If you imagine the cell as the smallest factory of life, then think of proteins as the machines in these factories, doing all the work. Similar to machines in a production-line, proteins do not operate in isolation; they need each other to function. Physical interactions between proteins create essential signaling networks, enabling cells to quickly and adequately respond to external cues. In disease, often a single protein does not function well, or is too active. The activity of these disease-related proteins can be corrected by tightly binding them to small molecule drugs which can restore their normal function. However, this approach is not always successful and even if it is, diseased cells often find ways around the treatment.
Two is better than one
Eline Sijbesma, Ph.D. student in the research group of Chemical Biology led by Professor Luc Brunsveld: "Instead of focusing on a single protein and trying to find a specific drug for it, why don't we aim to make drugs that bind to a complex formed by two proteins?" Sijbesma's hypothesis is that if we can develop molecules that stabilize the interaction of a protein to another, we might be able to 'glue' a disease protein to a 'regulator protein' that prevents its bad activities. Additionally, these molecules are much more selective, since they only bind the protein complex, not the two individual proteins, resulting in less side effects.
Tight and strong
Together with the University of California San Francisco (UCSF) and the Novartis Institutes for Biomedical Research (NIBR), Sijbesma pioneered several drug discovery strategies making use of very small molecules (fragments) as starting points. Sijbesma: "We identified several fragments with desired properties and combined them together in a clever way, to form one new molecule with even better properties. We showed that the new molecule can indeed bind to two protein partners simultaneously, thereby making the protein complex up to 40-fold stronger."

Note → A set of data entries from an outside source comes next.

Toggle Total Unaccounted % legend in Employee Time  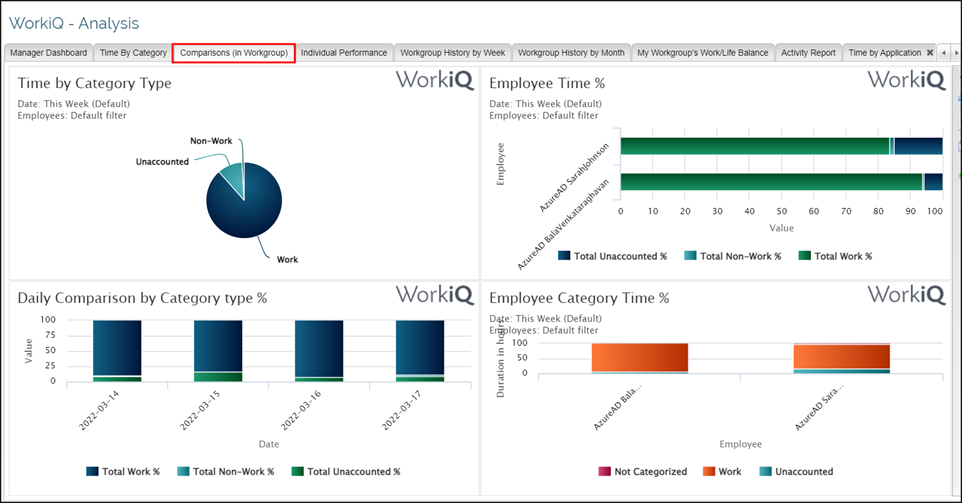click(612, 257)
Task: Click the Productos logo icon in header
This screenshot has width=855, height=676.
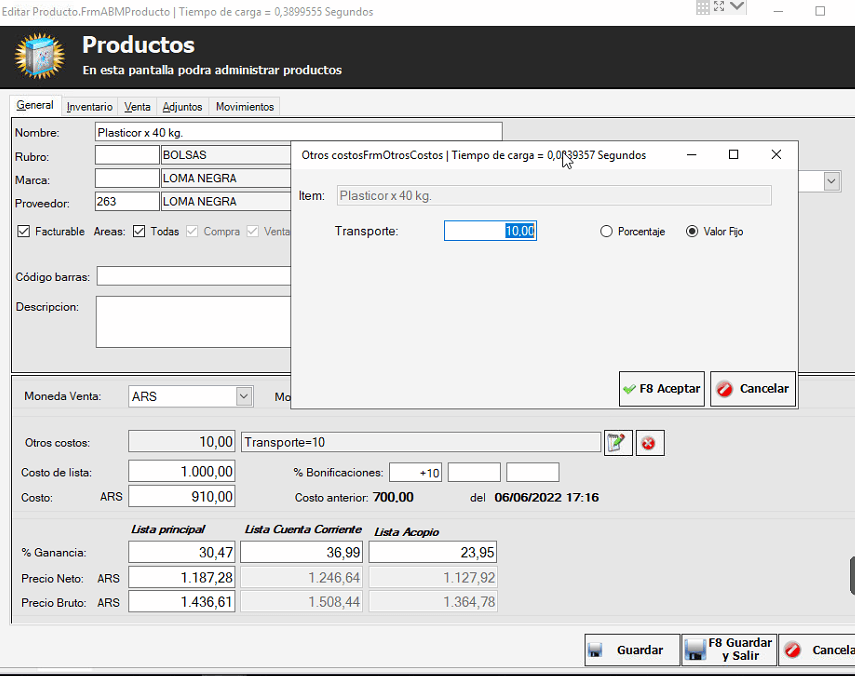Action: (x=40, y=57)
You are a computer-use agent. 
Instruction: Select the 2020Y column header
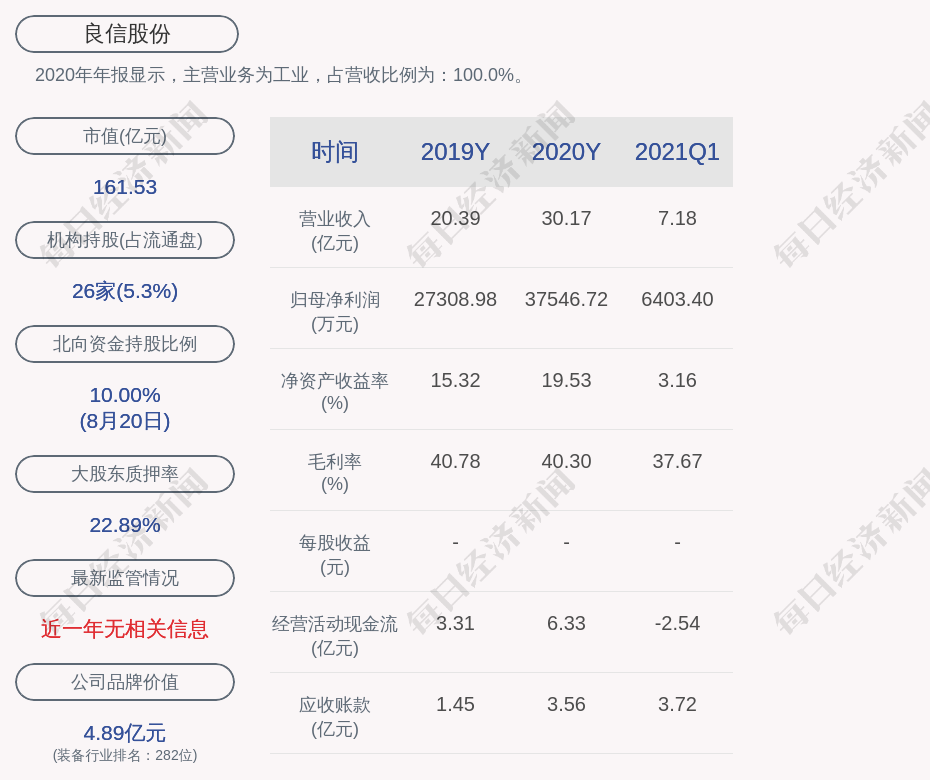coord(566,152)

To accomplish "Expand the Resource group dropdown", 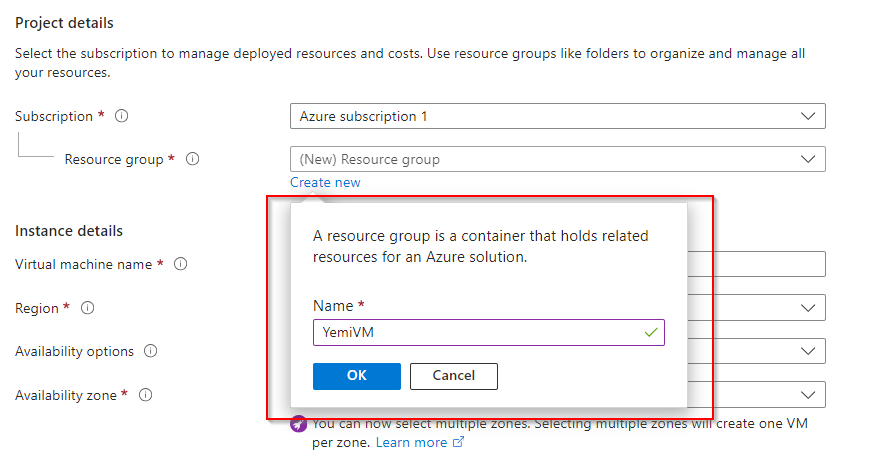I will (x=557, y=159).
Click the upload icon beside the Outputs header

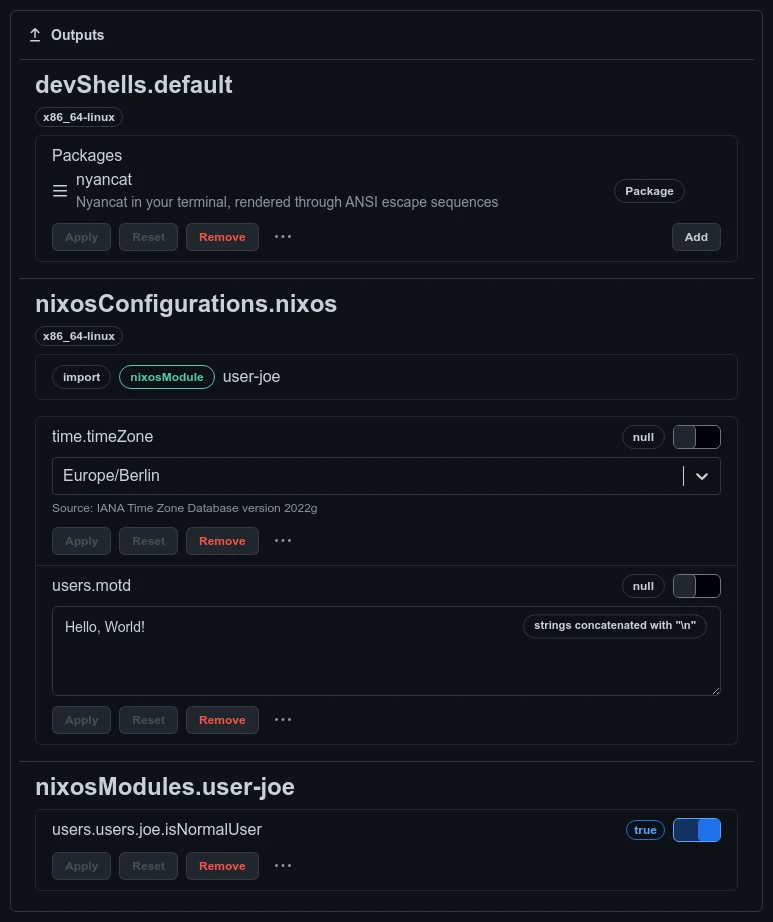tap(36, 34)
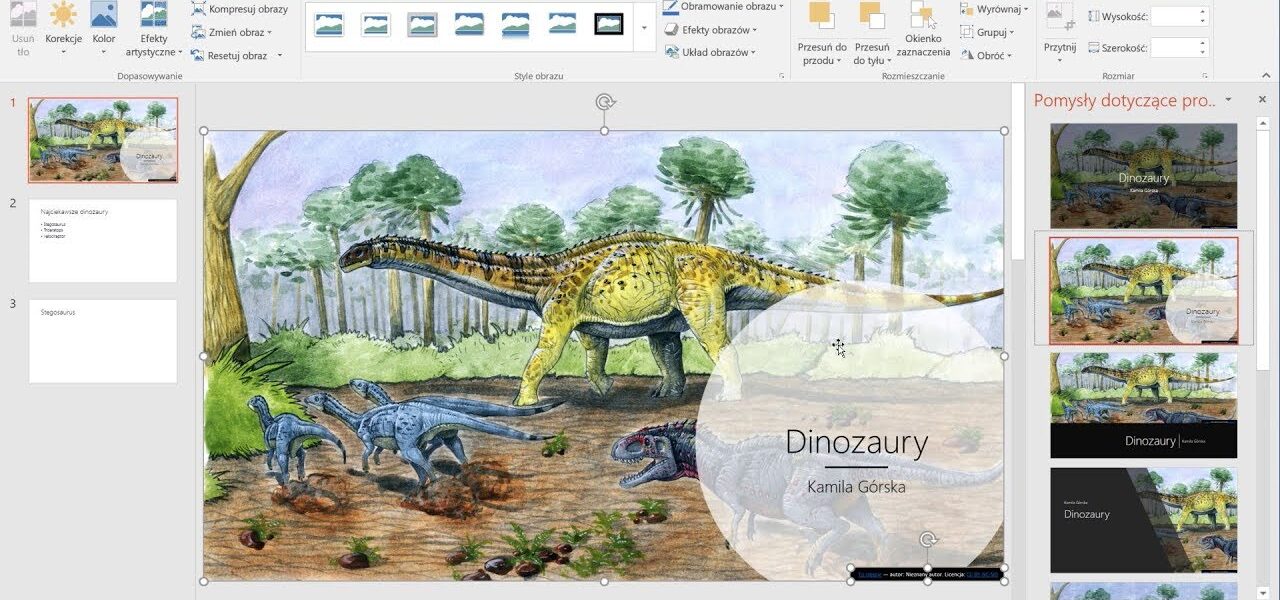Open the Efekty obrazów dropdown
The height and width of the screenshot is (600, 1280).
(x=755, y=30)
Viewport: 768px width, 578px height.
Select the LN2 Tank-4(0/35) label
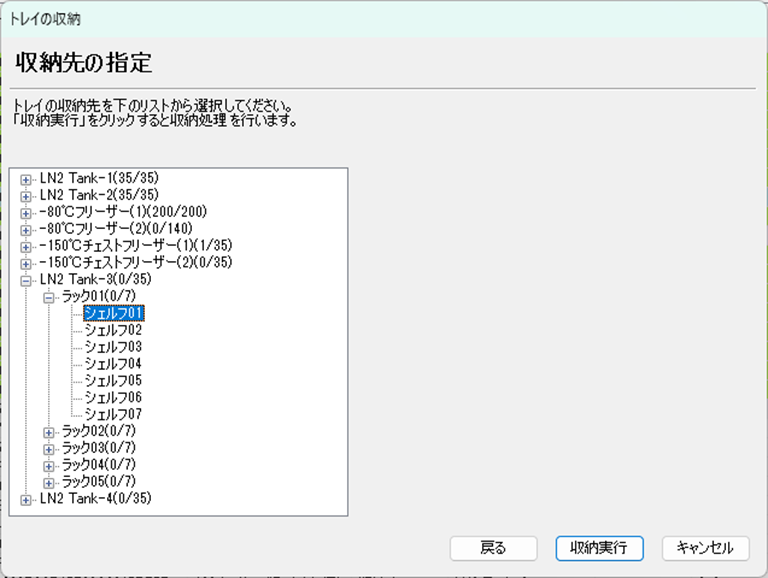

The development of these "molecular glues" has a great potential for certain types of resistant breast cancer. The latter often display an over-active receptor (Estrogen Receptor α), which is currently inefficiently targeted via drugs trying to block its activity directly. In a recent publication, Sijbesma proved that stabilizing the interaction of this receptor with a regulator protein might be the way to go. Sijbesma: "This receptor is known to be downregulated by a specific protein, the hub protein 14-3-3σ. Thus, we designed molecular glues that can tightly trap the receptor with this specific protein and inactivate it.
For Sijbesma, the central innovation of her research is the establishment of the underlying biological concept of a molecular glue for two proteins. This could lead to new avenues in drug development and the treatment of several diseases. Sijbesma: "This approach is not limited to applications in breast cancer, but it could be useful in the future for the development of novel therapies for diseases like neurodegeneration, inflammation, cystic fibrosis and diabetes."
Title of PhD-thesis: 'Stabilization of protein-protein interactions as a drug discovery strategy; fragments as a muse'.